Before designing the solution, design the problem
The human mind is not very well with statistics or calculations. Give it some calculations and your pupils will dilate. Don’t believe me - try 9*13 or google the following keywords
Add-3 experiment, Attention and Effort, Thinking Fast and Slow, Daniel Kahneman.
What it is actually good at - visualizing things, remembering relations and meanings, understanding stories. Just try to cram a random number and you will forget it after some time. I had remembered this random number 9462 some months back. My technique to remember it was
- It is a 4-digit number
- The first two digits are 94, a year after my birth (93)

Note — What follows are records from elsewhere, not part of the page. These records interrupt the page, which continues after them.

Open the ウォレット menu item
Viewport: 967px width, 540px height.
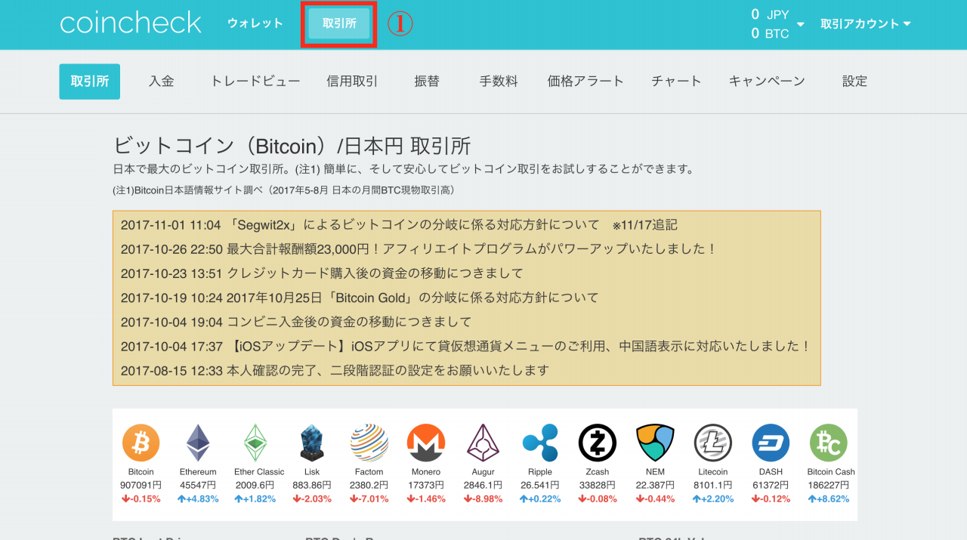[x=255, y=23]
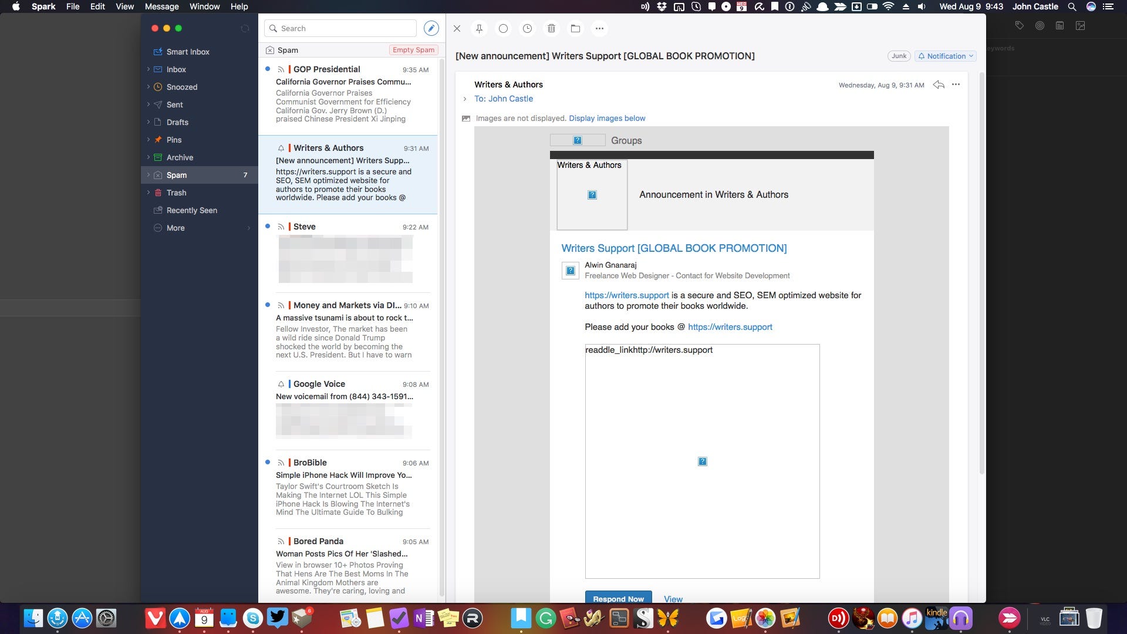Open the Message menu
1127x634 pixels.
(161, 6)
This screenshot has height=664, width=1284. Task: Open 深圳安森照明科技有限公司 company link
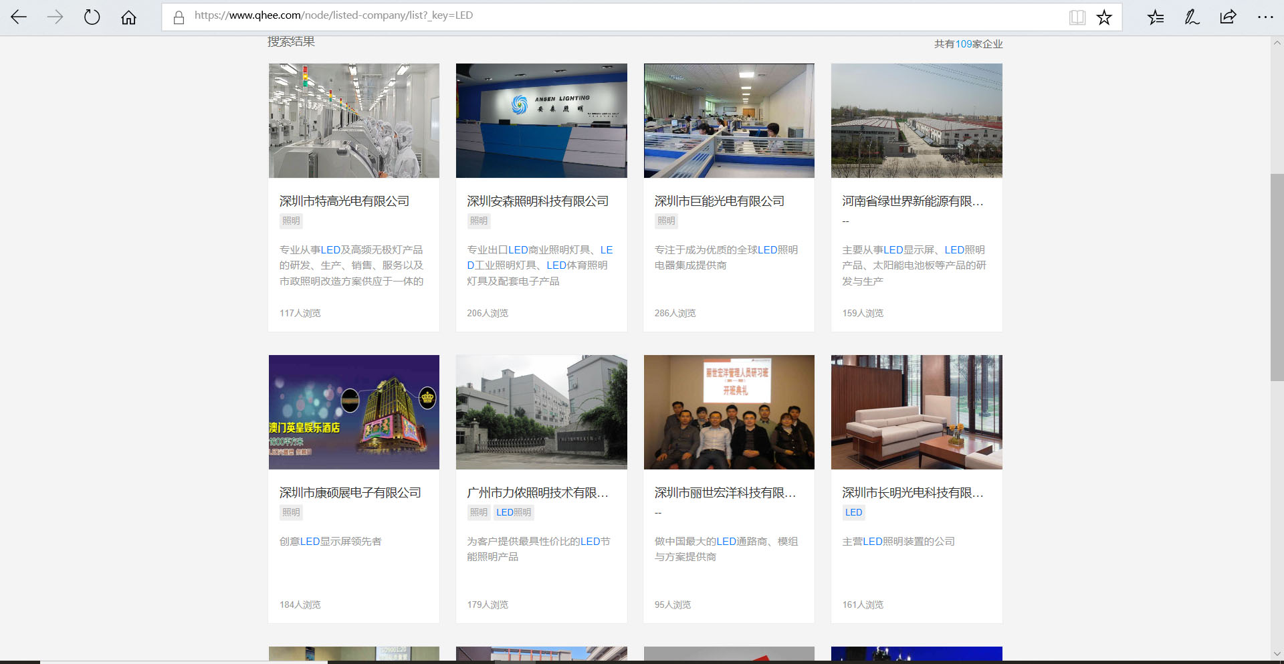click(537, 201)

- The third digit is a flip of 9 -> 6
- The fourth digit is half of the second digit 4/2 -> 2
Maybe, it was overkill but I remember this number even now. I am actually very bad at remembering pins otherwise. Though, this is not a pin I use anywhere (e.g., my phone or credit card) - so don’t try.
I think it’s enough background. My primary job is to provide solutions to problems of my customers and my colleagues. For this, there is one approach that I really follow. Though this applies to any kind of problem, here I will talk specifically from the perspective of Data Architect.
Whenever I come across a problem statement, I first try to create a visual picture/diagram of it. This way I can
- get a high-level view of the problem statement at hand
- get my understanding validated with the problem stater(s)
- decide whether the original problem is actually the right problem or needs reframing
- find the missing links and point the missing information
- note the assumptions, which are not present otherwise
- discuss it with various kind of people - engineers, product/project managers, salespeople, or non-tech stakeholders
- get the framework of the solution ready
Before even coming up with the solution, it is very important to get the problem right. Jumping directly to solve the problem can lead to a solution that solves something else and not the original problem in hand. The idea is to cover the breadth and then the depth of the problem.
The mechanism
Let’s understand the process with an example
A company wants to create an AI product recommendation engine for its retail customers. They want to use their existing Campaign Manager to send personalized product recommendations to their customers via channels like Email, SMS, Push notifications of Mobile application.
Step 1: Put down all the components
My intent at this step is to understand the high-level use case and come up with follow-up questions to understand different aspects of it. So, I come up with the following questions
- Does any kind of recommendation exist today? If yes, what is the setup?
- Recommendation Engine involves a Machine Learning model. To build that what data is available and where is it?
- Where will the infrastructure be hosted? On some cloud or on-premise?
- How does the existing Campaign Manager work?
The customer (the client) tells me that the data is stored in their transactional databases. They do their current analytics directly on them and don’t currently have any sort of analytics database. The databases are hosted on-premise in their data center. They want to use AWS for this use case. The current campaign manager works as software hosted on AWS only where they upload customers' offers for the campaigns.
Step 2: Fill up more details
Subsequent steps:
Keep going deep to understand all the components, constraints, requirements, and details required to come up with the right solution and architecture.
See, this is the way I approach a problem no matter how hard it is. Our brain can better comprehend this way and the analytical part of our brain can really complement it with the details required to design the right solution.
So, always keep a pen and diary with you. Who knows a problem comes and you need to doodle.